Mouse droppings and urine can spread the Hantavirus to humans, transmit salmonella and are most widely known for spreading the bubonic plague.
Mice can cause structural damage by nesting inside walls, and constantly gnawing on wiring, drywall and fabric.
Although mice are known for living in filth and nesting in condemned, dilapidated buildings, many homeowners make the mistake of thinking their homes are impervious to these enduring pests. However, rats and mice go wherever food and shelter exist. Meaning even the newest, cleanest homes are at risk for an infestation. Rats and Mice put your family at risk by getting into your food supply, then contaminating it with their waste, causing damage to property by digging and gnawing, biting people and family pets, and most dangerously of all, they transport parasites such as fleas, mites and worms, spreading disease.

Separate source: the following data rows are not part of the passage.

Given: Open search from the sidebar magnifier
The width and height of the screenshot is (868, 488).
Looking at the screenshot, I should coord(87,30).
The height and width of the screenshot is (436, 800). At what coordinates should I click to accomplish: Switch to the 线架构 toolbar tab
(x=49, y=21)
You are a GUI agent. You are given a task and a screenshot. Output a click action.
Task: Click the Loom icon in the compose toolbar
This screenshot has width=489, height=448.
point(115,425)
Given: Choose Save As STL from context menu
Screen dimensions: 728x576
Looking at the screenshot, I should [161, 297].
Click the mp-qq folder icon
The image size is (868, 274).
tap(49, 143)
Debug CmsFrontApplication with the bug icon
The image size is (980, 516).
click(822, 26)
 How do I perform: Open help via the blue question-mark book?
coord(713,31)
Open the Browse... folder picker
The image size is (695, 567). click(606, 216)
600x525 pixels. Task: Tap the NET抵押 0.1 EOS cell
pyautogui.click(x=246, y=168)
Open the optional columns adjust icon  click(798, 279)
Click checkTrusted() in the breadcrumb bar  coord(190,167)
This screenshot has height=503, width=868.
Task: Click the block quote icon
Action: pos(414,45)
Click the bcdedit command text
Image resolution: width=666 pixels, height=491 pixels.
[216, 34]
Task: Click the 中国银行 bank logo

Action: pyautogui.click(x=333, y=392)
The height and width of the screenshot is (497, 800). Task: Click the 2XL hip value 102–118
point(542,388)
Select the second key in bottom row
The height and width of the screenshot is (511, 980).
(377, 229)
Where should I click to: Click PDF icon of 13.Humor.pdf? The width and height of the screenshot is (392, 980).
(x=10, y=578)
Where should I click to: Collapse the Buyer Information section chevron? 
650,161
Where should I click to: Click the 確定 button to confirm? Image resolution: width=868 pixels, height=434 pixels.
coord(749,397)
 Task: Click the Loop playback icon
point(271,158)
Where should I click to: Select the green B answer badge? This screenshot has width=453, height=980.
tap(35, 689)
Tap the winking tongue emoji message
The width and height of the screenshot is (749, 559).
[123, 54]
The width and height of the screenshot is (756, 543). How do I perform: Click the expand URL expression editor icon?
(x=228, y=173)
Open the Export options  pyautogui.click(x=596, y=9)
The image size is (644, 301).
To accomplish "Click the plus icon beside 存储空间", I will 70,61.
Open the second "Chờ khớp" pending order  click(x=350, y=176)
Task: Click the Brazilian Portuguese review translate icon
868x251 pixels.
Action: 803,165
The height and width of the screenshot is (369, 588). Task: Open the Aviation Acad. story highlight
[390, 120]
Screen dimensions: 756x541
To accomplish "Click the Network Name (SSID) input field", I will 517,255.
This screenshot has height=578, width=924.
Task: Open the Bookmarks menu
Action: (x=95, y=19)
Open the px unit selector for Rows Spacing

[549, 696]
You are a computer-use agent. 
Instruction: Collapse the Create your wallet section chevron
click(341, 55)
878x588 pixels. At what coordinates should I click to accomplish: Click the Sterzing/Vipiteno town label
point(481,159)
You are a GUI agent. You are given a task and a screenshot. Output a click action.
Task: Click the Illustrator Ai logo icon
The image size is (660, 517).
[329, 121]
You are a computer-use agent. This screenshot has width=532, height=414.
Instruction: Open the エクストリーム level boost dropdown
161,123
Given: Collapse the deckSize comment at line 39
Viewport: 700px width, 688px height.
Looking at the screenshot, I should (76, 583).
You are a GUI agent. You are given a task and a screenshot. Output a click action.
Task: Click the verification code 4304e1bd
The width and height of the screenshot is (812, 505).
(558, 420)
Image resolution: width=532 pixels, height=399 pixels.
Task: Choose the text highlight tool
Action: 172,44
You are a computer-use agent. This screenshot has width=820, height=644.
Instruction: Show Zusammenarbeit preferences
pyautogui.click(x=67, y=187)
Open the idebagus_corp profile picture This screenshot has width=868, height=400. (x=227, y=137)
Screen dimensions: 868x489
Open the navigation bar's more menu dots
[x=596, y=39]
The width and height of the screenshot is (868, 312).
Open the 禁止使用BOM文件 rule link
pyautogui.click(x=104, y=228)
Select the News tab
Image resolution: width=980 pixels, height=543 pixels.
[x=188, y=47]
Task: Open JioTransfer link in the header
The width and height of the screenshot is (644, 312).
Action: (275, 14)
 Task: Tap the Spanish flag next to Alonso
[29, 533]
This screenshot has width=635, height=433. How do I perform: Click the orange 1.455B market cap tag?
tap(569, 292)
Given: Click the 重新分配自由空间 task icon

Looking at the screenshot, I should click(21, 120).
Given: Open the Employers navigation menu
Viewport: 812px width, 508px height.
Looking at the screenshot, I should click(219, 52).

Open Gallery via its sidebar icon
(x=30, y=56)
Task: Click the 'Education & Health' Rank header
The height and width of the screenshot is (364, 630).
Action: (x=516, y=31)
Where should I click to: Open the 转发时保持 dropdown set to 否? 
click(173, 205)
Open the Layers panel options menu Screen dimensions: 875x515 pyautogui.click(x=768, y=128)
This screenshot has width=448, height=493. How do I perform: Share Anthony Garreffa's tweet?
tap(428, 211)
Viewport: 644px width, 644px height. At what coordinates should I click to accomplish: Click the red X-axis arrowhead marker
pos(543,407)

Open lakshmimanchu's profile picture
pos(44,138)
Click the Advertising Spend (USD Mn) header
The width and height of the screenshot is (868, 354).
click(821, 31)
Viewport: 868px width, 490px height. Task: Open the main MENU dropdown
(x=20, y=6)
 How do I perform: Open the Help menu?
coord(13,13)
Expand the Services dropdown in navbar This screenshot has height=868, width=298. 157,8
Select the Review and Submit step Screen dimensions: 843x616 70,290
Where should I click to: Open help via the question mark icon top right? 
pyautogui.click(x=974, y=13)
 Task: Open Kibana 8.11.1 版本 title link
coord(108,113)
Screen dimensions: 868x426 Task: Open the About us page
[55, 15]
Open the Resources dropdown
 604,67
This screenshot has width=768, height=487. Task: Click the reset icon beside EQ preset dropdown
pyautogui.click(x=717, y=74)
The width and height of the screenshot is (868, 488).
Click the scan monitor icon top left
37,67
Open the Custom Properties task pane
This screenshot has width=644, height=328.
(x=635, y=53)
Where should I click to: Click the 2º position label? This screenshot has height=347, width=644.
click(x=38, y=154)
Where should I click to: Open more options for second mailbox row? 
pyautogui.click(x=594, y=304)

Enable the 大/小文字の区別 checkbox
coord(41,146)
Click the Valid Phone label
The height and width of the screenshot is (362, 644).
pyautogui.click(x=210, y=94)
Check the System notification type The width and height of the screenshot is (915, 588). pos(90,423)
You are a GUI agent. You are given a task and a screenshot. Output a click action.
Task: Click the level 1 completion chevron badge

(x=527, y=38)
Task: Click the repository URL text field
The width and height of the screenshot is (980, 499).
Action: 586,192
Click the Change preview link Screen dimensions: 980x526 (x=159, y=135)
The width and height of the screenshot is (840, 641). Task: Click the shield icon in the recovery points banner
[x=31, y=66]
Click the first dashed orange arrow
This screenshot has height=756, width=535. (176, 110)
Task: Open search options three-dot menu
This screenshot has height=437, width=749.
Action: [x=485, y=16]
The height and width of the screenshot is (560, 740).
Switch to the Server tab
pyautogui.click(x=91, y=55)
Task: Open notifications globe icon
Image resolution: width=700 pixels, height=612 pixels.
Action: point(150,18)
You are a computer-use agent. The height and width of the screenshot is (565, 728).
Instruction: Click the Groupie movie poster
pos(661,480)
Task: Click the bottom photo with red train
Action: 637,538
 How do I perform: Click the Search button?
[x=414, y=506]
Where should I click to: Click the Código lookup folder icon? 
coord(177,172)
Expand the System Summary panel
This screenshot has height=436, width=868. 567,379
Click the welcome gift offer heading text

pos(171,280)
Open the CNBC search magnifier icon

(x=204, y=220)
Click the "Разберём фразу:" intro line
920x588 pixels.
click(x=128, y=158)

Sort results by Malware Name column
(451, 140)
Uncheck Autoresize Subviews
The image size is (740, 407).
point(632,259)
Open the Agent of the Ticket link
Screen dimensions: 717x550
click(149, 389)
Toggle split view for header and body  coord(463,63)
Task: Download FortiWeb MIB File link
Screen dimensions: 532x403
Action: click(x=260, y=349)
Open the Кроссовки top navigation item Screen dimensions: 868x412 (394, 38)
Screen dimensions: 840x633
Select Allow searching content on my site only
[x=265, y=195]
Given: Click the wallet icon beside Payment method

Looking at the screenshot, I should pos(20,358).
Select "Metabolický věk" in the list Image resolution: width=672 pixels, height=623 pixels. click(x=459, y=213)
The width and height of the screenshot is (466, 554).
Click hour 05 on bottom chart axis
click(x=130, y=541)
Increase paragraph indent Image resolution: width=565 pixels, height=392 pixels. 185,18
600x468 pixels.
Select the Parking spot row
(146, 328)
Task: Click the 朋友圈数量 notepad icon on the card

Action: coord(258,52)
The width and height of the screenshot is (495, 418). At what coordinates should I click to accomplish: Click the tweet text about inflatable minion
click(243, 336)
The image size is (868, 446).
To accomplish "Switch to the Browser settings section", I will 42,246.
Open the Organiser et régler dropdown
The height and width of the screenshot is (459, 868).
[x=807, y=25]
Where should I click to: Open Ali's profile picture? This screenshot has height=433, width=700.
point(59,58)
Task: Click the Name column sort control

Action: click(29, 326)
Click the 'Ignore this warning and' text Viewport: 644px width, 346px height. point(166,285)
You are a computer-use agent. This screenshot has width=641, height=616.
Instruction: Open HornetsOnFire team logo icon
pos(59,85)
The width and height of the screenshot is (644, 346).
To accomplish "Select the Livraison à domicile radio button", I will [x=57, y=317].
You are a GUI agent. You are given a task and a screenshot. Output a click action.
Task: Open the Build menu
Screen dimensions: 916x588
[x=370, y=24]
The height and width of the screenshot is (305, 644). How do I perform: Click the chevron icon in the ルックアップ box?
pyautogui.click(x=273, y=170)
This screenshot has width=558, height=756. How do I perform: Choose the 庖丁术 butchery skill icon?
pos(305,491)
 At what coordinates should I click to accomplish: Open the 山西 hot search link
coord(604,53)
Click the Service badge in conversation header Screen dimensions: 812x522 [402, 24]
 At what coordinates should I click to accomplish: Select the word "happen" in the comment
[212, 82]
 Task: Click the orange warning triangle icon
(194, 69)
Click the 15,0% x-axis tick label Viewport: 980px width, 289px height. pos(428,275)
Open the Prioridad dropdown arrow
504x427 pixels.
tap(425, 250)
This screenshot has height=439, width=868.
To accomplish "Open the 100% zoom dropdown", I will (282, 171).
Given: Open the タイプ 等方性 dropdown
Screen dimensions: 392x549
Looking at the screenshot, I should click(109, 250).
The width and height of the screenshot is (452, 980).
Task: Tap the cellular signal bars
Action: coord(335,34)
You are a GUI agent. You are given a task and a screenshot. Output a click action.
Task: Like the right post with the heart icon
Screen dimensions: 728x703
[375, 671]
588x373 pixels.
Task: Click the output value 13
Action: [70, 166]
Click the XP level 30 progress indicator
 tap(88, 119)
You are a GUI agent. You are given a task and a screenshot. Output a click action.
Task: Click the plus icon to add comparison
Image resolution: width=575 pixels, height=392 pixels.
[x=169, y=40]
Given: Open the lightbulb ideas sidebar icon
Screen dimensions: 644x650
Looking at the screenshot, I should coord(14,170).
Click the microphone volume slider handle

MOST COMMMON TYPES OF MICE
ALSO KNOWN AS: Field mouse
Deer mice are named for the color of their fur, which is the same as the fur color of the whitetail deer. Deer mice roam rural areas that are abundant with tall grass to hide in, vegetation to eat and weeds. Deer mice usually enter yards looking for seeds and insects to feed on, then eventually move into human homes.
Traits of a Deer Mouse
- Length: Up to seven inches
- Color: Bi-colored, ranges from a reddish or yellowish brown to a gray color with a white underbelly
- Ears: Round and almost hairless
- Tail: Brown at the tip with a white base
THREAT: Causes property damage & transmits salmonella and bubonic plague.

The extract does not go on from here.